With the end of Moscow-based Communism 15 years ago and the implosion of smaller, more radical "Marxist-Leninist" parties, one might wonder if Big Bill Haywood -- and the broader movement -- was a bit premature. Instead of dumping native-born political traditions like the IWW or Debs's Socialist Party, it might have made more sense to absorb them. Indeed, before the imposition of a strict hierarchical model from Moscow, many pioneers of American Communism believed that they were simply evolving out of the earlier movement rather than transplanting something born in Russia.
For example, Charles E. Ruthenberg explained Bolshevism early in 1919 as something that was not "strange and new." It was merely the consequence of the same type of education and organization that the Socialist movement had been carrying on in the United States.

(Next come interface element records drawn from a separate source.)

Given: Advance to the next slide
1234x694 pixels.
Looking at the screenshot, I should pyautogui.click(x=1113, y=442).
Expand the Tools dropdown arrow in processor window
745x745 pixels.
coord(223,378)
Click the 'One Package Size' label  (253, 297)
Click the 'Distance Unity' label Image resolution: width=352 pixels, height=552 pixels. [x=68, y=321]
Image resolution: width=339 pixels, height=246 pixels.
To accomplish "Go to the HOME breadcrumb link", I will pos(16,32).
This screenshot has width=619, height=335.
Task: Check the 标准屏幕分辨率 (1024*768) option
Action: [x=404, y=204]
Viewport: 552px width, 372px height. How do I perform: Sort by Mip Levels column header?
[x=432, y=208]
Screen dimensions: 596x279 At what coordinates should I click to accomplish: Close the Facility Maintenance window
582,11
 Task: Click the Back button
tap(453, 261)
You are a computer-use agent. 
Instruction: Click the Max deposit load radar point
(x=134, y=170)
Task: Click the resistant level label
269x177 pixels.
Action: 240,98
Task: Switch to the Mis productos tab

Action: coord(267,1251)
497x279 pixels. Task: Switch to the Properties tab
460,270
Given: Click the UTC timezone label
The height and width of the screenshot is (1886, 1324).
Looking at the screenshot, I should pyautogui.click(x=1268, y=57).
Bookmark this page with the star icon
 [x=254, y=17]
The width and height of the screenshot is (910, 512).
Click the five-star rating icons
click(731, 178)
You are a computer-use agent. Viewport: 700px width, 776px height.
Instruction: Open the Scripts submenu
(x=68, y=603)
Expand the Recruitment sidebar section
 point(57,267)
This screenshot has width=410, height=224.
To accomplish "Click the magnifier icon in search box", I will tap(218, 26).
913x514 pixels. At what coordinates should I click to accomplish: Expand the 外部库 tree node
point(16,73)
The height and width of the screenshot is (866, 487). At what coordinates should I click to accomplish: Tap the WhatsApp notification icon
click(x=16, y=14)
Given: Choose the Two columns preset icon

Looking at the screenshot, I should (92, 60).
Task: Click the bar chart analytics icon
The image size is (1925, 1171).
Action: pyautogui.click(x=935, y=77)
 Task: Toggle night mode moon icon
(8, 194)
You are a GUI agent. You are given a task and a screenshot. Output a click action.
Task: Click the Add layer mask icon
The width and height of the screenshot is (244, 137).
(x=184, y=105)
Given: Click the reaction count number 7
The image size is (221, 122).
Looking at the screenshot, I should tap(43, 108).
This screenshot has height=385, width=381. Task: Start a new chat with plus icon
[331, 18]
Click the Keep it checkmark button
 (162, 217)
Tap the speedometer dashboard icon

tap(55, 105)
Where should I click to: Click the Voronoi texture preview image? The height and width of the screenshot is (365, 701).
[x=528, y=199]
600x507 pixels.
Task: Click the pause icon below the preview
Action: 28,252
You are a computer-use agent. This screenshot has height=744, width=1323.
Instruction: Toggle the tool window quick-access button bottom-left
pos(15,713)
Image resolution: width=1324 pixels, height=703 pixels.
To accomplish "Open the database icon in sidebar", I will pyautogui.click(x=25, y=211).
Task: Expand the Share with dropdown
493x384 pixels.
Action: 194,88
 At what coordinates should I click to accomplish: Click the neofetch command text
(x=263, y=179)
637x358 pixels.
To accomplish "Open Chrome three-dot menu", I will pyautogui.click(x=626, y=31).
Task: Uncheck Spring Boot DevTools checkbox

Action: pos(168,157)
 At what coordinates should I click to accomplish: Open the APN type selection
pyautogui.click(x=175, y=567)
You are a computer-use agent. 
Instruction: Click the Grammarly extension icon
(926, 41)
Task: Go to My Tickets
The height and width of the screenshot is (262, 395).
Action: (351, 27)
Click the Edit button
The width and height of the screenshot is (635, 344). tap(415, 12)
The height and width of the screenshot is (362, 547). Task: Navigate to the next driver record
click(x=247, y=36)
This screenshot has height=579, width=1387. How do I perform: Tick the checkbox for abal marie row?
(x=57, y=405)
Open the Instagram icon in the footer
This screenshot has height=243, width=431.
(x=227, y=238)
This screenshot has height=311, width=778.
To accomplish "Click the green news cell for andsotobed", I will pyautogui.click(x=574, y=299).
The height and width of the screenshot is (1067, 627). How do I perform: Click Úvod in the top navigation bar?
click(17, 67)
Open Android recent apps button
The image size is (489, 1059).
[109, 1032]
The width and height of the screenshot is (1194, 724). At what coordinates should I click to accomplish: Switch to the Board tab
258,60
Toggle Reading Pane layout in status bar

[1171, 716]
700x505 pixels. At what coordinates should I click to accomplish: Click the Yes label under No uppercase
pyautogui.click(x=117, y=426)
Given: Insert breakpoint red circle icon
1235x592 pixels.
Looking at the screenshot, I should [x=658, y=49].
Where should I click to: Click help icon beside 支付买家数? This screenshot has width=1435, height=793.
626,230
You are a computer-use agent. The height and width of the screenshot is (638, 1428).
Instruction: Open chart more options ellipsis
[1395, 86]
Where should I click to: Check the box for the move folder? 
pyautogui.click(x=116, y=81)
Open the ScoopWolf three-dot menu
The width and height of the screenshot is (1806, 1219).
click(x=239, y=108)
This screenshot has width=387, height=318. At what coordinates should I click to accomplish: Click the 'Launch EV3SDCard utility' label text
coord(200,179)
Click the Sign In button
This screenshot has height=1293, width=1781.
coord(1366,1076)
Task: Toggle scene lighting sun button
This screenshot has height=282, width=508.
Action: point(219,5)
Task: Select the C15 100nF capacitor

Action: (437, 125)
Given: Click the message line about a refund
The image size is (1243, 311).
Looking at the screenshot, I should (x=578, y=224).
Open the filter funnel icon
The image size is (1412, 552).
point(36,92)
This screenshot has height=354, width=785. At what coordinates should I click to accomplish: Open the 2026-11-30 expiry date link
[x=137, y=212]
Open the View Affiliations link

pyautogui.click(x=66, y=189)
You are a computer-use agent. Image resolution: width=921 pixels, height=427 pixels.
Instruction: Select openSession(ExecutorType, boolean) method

His Socialist-syndicalist background showed in his description of the infant Bolshevik state as a "Socialist industrial republic." His instincts were completely correct.
In the coming showdown with the US ruling class, it will be essential to construct a socialist movement out of native traditions that uses language and symbols immediately recognizable to the American working class. For help in understanding how to develop this approach, we can turn to the IWW, which did capture the hearts and minds of the wretched of the earth. Whatever other flaws, it did succeed mightily in this respect. As such, Buhle and Schulman's Wobblies will be necessary reading to understand how the IWW did so against all odds.
Wobblies: A Graphic History of the Industrial Workers of the World, Edited by Paul Buhle and Nicole Schulman, Verso, ISBN 1-84467-525-4, 305 pages, $25.00.